El genio de Pujol ha consistido en aprovechar el poder mediático de la Izquierda, y en particular de los retro-antifranquistas Polanco y Cebrián, que a diferencia de la enemistad histórica entre socialistas y nacionalistas, han hecho suya la leyenda negra del franquismo en Cataluña que inventó el nacionalismo de los años 70, el de CDC y el PSUC, Vázquez Montalbán y Pujol, el pujolismo-leninismo. Así se ha reescrito la historia de Cataluña al modo soviético, como si Cambó y la flor del catalanismo nunca hubiera ido a Burgos a implorar a Franco la salvación de vidas y negocios. Como si la Transición la hubieran hecho catalanes y vascos, antifranquistas todos, con algún intelectual progre travestido de Conde Don Julián. O como si el 23F los separatistas catalanes no hubieran dormido todos en Perpiñán y Juan Carlos no hubiera llamado a Pujol para decirle: "Tranquil, Jordi, tranquil".
Viendo esta semana el enésimo espectáculo de agravio a la nación española, en la figura del Rey –haciendo lo que Rajoy no quiere hacer y él no debería- y en la retirada del busto de Juan Carlos I en el Ayuntamiento de Barcelona, era inevitable recordar –yo lo he hecho en La ciudad que fue- aquella Cataluña del tardofranquismo y la transición a la democracia, traída por consenso de franquistas y comunistas, pero que tuvo en Tarradellas, no en Pujol, el símbolo de reconciliación cívica, de la concordia de verdad, no la de la propaganda de Cambó. De aquella Cataluña nada queda. Y de aquella ilusión plenamente española que allí se sentía, menos. Hoy, los herederos intelectuales del pujolismo-leninismo son Mas, Xavi y Piqué.
Todos han querido creer a Pujol
El nacionalismo de Jordi Pujol, heredero natural y discípulo aventajadísimo de Prat y de Cambó, ha destruido aquella Cataluña y ha corrompido fatalmente España. Pero no lo ha hecho solo o por un talento especial para el engaño, sino por la voluntad de engañarse de todas las instituciones, empezando por la Corona, siguiendo por todos los gobiernos de Madrid, continuando por casi todos los partidos políticos españoles y terminando por la aplastante mayoría de medios de comunicación.
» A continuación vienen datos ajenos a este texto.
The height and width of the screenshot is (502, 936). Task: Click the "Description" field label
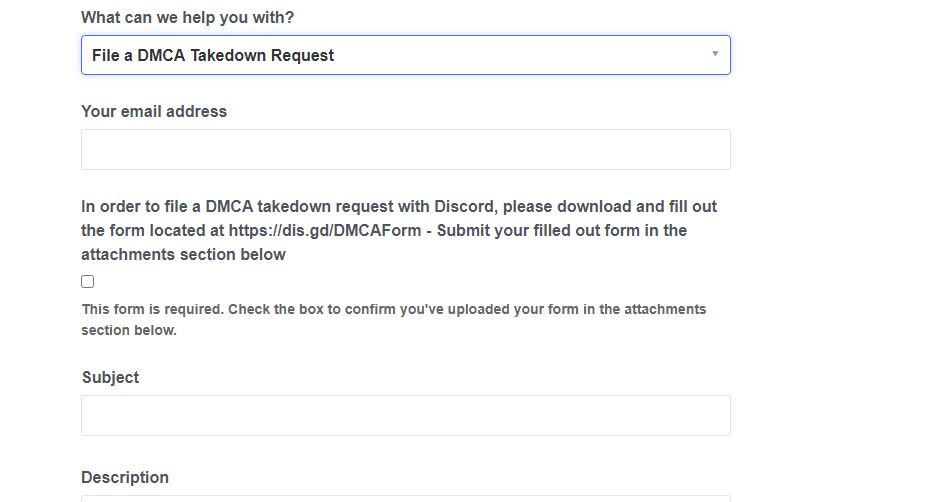coord(125,478)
Todos ellos han presentado la prótesis catalanista, la incrustación de CiU en los órganos de poder del Estado, empezando por el CGPJ y el Constitucional como un mal necesario, casi providencial para conseguir tres cosas: evitar la existencia de una ETA catalana, mostrar a los etarras que pueden lograr sus objetivos sin matar y, por supuesto, pactar los presupuestos en Madrid.
Ha dado igual que el PP o el PSOE tuvieran mayoría absoluta: Pujol ha sido interlocutor privilegiado de la Zarzuela y de la Moncloa, mediador de todos los enjuagues empresariales en Cataluña, árbitro de concesiones, fusiones, indultos y prevaricaciones. Un modelo de corrupción tolerable y tolerado, inimitable pero imitado. Salvo Juan Carlos I, todos los Presidentes del Gobierno han sido inquilinos temporales de la Moncloa; Pujol, dueño absoluto de la Generalidad de Cataluña, hasta sin ocuparla. No hay un solo dilema ético en la vida política de los últimos 35 años, desde que en 1980 Pujol llegó al Poder, en el que el nacionalismo catalán haya sido un factor ético, de lucha contra la corrupción o el deterioro de la democracia. De hecho, ha sido la garantía de su ruina. La prótesis catalanista sólo nos ha acostumbrado a cojear. Ahora, caducada en su función e infectada en sus prestaciones, sólo nos permite dos alternativas: o la extirpamos o nos mata.